We will continue to help the NHS on its journey to being the safest healthcare system
in the world. We will extend the scope of the CQC to cover the health-related services
commissioned by local authorities. We will legislate for an independent healthcare safety
investigations body in the NHS. We will require the NHS to continue to reduce infant and
maternal deaths, which remain too high.
Our commitment to consistent high quality care for everyone applies to all conditions.
We will set new standards in some priority areas and also improve our response to
historically underfunded and poorly understood disease groups.
In cancer services, we will deliver the new promise to give patients a definitive diagnosis
within 28 days by 2020, while expanded screening and a major radiotherapy equipment
upgrade will help ensure many more people survive cancer.
We will continue to rectify the injustice suffered by those with mental health problems,
by ensuring that they get the care and support they deserve. So we will make sure there is
more support in every part of the country by recruiting up to 10,000 more mental health
professionals. We shall require all our medical staff to have a deeper understanding of
mental health and all trainees will get a chance to experience working in mental health
disciplines; we shall ensure medical exams better reflect the importance of this area. And
we will improve the co-ordination of mental health services with other local services,
including police forces and drug and alcohol rehabilitation services.
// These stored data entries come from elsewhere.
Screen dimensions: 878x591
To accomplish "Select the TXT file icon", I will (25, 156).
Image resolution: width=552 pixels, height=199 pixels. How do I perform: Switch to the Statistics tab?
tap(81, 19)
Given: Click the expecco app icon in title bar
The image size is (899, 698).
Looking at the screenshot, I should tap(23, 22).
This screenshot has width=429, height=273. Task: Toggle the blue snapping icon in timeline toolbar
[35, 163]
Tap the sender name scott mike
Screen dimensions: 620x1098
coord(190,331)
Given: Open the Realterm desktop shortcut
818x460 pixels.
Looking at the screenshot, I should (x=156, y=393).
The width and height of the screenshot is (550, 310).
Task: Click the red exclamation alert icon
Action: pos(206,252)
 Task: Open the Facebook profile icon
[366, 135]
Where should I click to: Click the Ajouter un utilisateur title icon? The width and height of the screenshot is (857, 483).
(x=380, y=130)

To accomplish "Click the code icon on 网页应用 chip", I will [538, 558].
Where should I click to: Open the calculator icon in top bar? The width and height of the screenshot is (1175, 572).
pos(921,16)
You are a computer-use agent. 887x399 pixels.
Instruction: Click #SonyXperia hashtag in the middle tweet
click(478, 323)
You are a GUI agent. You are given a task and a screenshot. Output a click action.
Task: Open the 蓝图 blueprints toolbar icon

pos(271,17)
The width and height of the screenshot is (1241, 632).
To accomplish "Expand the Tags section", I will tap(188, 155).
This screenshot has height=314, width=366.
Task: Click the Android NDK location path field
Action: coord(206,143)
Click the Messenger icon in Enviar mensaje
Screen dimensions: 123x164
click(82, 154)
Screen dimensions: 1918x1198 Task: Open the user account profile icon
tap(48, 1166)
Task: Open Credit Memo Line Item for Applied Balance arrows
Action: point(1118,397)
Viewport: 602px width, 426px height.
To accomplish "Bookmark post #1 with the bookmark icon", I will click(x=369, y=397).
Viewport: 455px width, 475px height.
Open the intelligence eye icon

We have a specific task to improve standards of care for those with learning disabilities
and autism. We will work to reduce stigma and discrimination and implement in full the
Transforming Care Programme.
We will improve the care we give people at the end of life. We will fulfil the commitment we
made that every person should receive attentive, high quality, compassionate care, so that
their pain is eased, their spiritual needs met and their wishes for their closing weeks, days
and hours respected. We will ensure all families who lose a baby are given the bereavement
support they need, including a new entitlement to child bereavement leave.